## [Task statement]
All lines holding the word "Given" should be located in the records and copied.

----- Supplied records

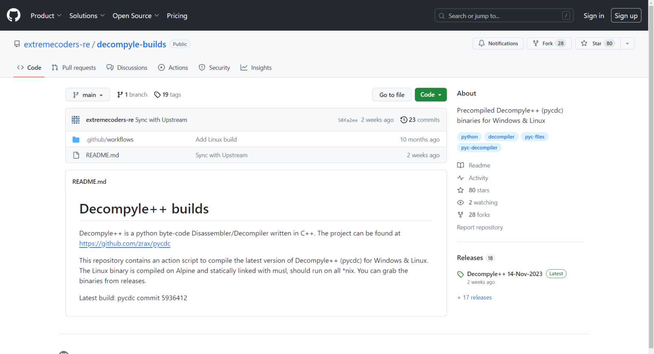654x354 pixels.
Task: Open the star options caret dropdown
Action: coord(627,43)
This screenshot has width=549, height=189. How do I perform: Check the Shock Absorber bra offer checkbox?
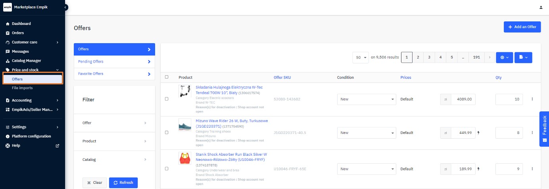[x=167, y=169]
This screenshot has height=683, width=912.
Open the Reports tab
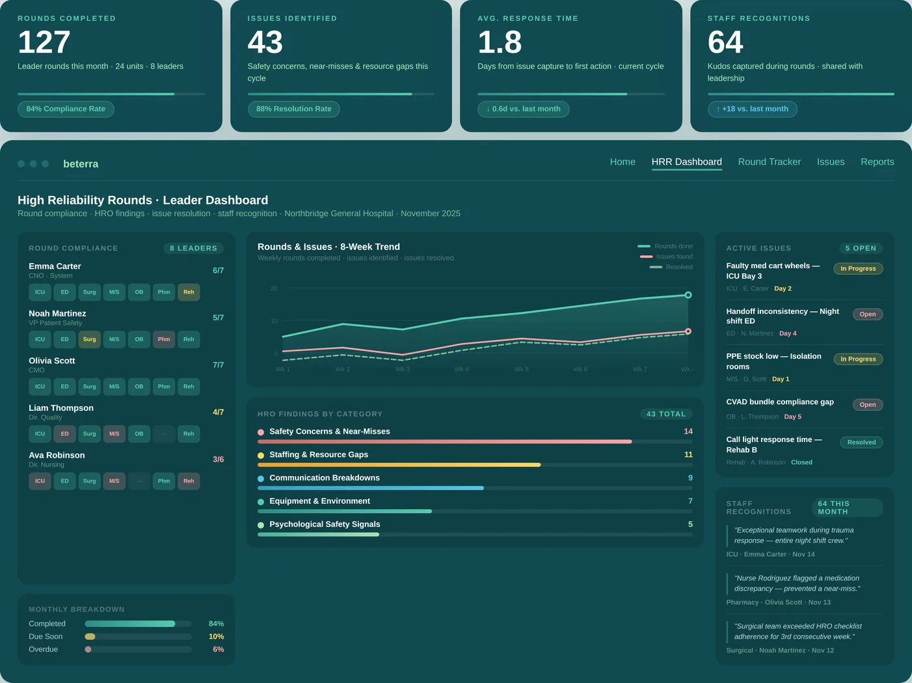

----------
----- Supplied records

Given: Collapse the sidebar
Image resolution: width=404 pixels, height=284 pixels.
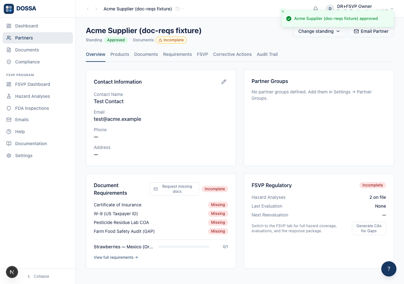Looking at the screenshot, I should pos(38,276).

----------
----- Supplied records

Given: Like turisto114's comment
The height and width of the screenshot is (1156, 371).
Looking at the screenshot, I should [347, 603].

----------

## [Result of this exercise]
Given: Collapse the sidebar
Given: Like turisto114's comment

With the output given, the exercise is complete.